:: Task goal ::
Go through the following data and transcribe exactly the stretch of lines from the one holding "Where should I click to: Toggle" to the one holding "This screenshot has width=698, height=663.", both included.

═══ Given records ═══

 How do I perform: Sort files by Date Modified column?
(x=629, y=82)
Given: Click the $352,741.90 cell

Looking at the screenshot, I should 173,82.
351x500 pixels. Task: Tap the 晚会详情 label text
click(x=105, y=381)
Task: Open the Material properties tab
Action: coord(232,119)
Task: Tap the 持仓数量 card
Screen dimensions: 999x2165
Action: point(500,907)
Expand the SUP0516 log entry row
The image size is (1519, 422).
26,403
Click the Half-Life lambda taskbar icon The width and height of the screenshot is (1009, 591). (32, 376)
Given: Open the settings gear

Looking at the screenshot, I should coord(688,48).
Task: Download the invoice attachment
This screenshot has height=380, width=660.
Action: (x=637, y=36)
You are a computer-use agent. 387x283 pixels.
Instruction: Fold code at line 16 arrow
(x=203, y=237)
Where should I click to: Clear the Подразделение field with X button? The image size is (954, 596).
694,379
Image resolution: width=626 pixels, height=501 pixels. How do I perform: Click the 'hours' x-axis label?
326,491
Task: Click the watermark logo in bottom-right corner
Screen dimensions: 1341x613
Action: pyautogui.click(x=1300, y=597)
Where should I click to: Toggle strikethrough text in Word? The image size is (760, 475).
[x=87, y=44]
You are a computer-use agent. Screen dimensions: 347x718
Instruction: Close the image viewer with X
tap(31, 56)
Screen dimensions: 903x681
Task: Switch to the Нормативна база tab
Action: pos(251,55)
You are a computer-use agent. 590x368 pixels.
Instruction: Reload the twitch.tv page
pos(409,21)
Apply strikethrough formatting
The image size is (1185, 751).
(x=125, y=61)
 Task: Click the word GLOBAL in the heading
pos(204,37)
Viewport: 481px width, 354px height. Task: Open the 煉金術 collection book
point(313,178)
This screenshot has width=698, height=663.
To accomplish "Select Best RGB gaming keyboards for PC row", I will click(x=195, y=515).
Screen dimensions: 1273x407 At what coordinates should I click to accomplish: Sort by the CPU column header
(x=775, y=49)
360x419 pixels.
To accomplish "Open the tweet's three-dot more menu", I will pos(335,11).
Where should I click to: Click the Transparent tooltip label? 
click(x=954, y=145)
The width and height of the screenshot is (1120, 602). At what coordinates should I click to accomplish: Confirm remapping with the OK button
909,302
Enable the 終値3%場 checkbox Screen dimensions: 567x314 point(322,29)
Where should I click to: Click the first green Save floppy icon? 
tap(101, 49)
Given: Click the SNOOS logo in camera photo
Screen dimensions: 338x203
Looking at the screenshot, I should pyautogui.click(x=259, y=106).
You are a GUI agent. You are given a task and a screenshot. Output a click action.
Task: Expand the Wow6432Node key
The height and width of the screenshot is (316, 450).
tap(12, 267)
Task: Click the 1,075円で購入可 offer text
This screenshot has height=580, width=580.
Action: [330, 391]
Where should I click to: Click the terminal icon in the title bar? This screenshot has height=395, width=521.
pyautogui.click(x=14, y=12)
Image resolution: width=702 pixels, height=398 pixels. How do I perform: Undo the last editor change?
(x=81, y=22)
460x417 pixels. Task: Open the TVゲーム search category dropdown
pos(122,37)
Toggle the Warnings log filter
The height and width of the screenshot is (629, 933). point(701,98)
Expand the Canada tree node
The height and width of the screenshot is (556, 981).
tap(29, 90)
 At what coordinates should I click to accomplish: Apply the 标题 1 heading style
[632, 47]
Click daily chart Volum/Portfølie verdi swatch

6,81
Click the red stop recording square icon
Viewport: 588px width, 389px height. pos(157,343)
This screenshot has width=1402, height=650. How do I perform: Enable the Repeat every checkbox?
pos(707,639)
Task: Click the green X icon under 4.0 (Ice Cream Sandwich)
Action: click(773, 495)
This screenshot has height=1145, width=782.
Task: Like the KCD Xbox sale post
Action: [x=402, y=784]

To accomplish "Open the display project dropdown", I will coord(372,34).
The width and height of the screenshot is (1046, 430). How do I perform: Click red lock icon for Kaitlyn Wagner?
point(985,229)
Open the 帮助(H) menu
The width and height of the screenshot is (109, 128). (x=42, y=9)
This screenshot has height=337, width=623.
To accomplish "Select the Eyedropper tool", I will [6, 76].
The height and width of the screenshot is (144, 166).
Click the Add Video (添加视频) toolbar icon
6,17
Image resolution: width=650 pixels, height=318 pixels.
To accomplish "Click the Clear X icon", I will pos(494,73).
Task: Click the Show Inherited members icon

═══

:: Solution to this problem ::
Where should I click to: Toggle strikethrough text in Word? The image size is (760, 475).
[x=87, y=44]
You are a computer-use agent. Screen dimensions: 347x718
Instruction: Close the image viewer with X
tap(31, 56)
Screen dimensions: 903x681
Task: Switch to the Нормативна база tab
Action: pos(251,55)
You are a computer-use agent. 590x368 pixels.
Instruction: Reload the twitch.tv page
pos(409,21)
Apply strikethrough formatting
The image size is (1185, 751).
(x=125, y=61)
 Task: Click the word GLOBAL in the heading
pos(204,37)
Viewport: 481px width, 354px height. Task: Open the 煉金術 collection book
point(313,178)
This screenshot has width=698, height=663.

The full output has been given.